Items from a data source
* Begin *

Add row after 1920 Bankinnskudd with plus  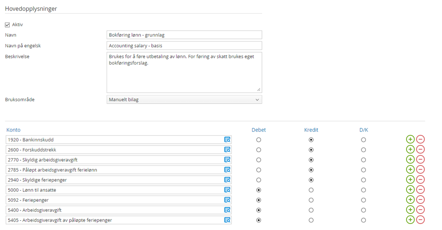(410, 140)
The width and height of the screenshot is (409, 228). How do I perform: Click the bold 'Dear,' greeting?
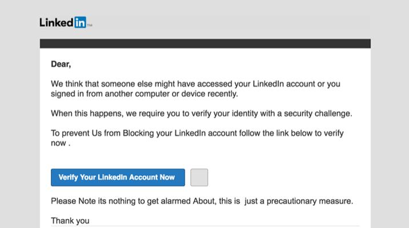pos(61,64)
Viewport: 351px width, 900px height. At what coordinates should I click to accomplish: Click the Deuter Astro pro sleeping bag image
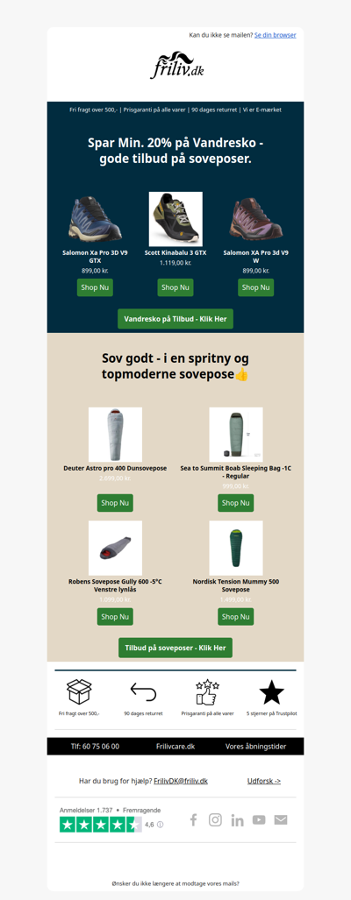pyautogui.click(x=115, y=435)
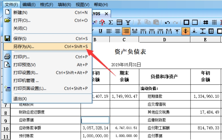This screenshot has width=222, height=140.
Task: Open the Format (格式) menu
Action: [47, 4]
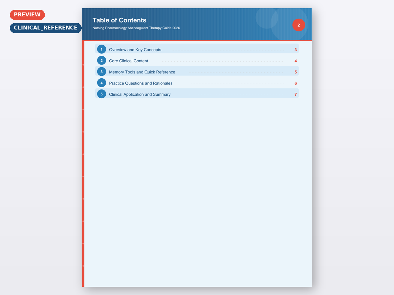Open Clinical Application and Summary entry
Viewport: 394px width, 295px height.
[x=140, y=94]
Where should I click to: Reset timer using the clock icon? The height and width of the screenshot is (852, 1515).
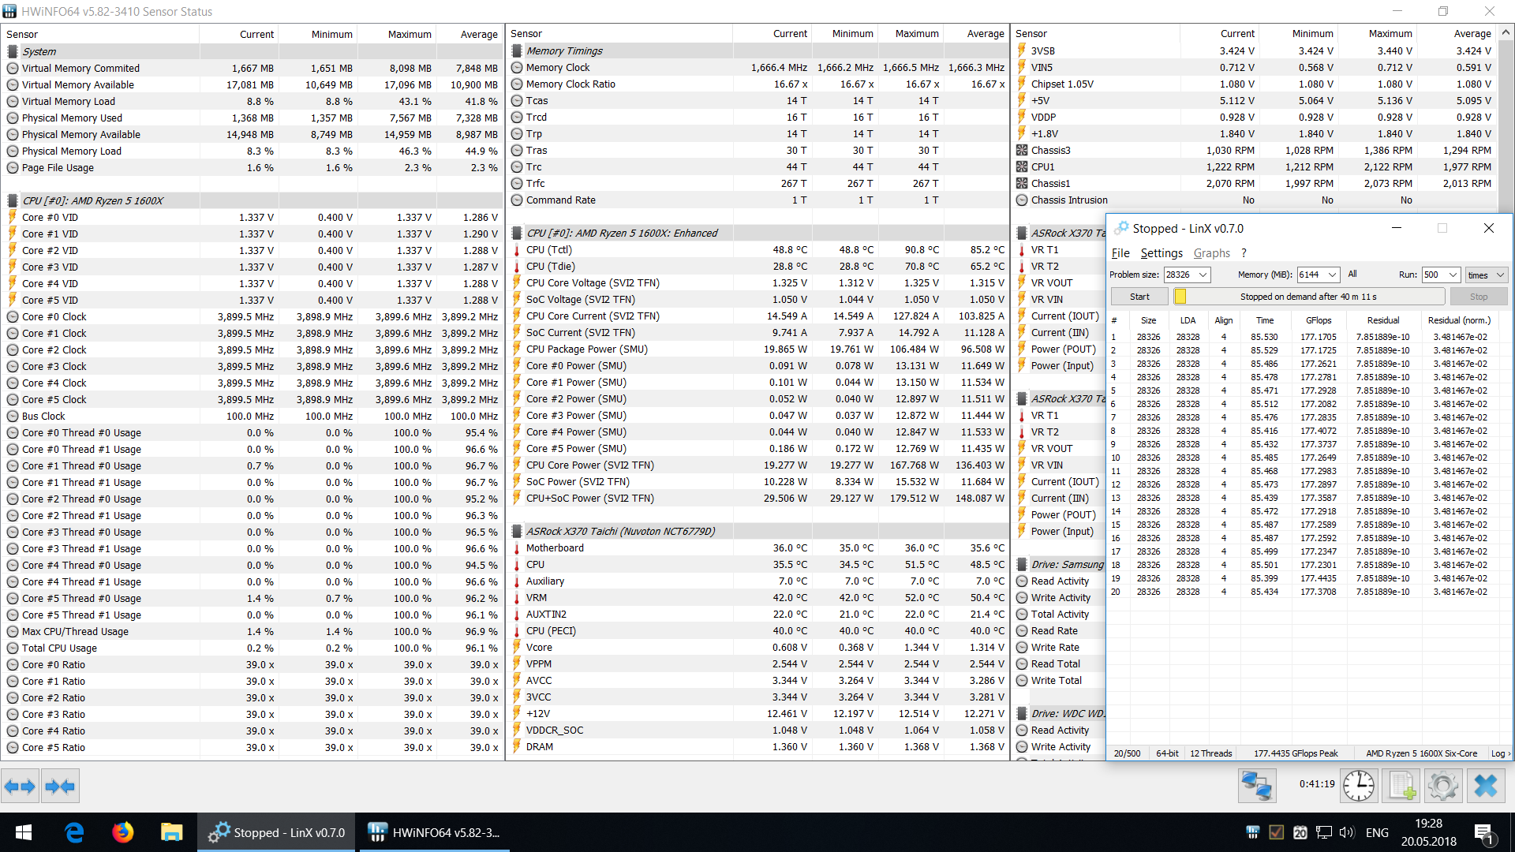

* End *

▶ Short task: Copy out the data exactly, everything from the line containing "Viewport: 351px width, 900px" down to the line containing "[x=140, y=94]", with both of those lines included. Leave the pictures out of your answer.

▶ Exercise response:
Viewport: 351px width, 900px height. At what coordinates should I click to accomplish: Click the Deuter Astro pro sleeping bag image
pyautogui.click(x=115, y=435)
This screenshot has width=222, height=140.
Task: Open the Format (格式) menu
Action: [47, 4]
Open Clinical Application and Summary entry
Viewport: 394px width, 295px height.
[x=140, y=94]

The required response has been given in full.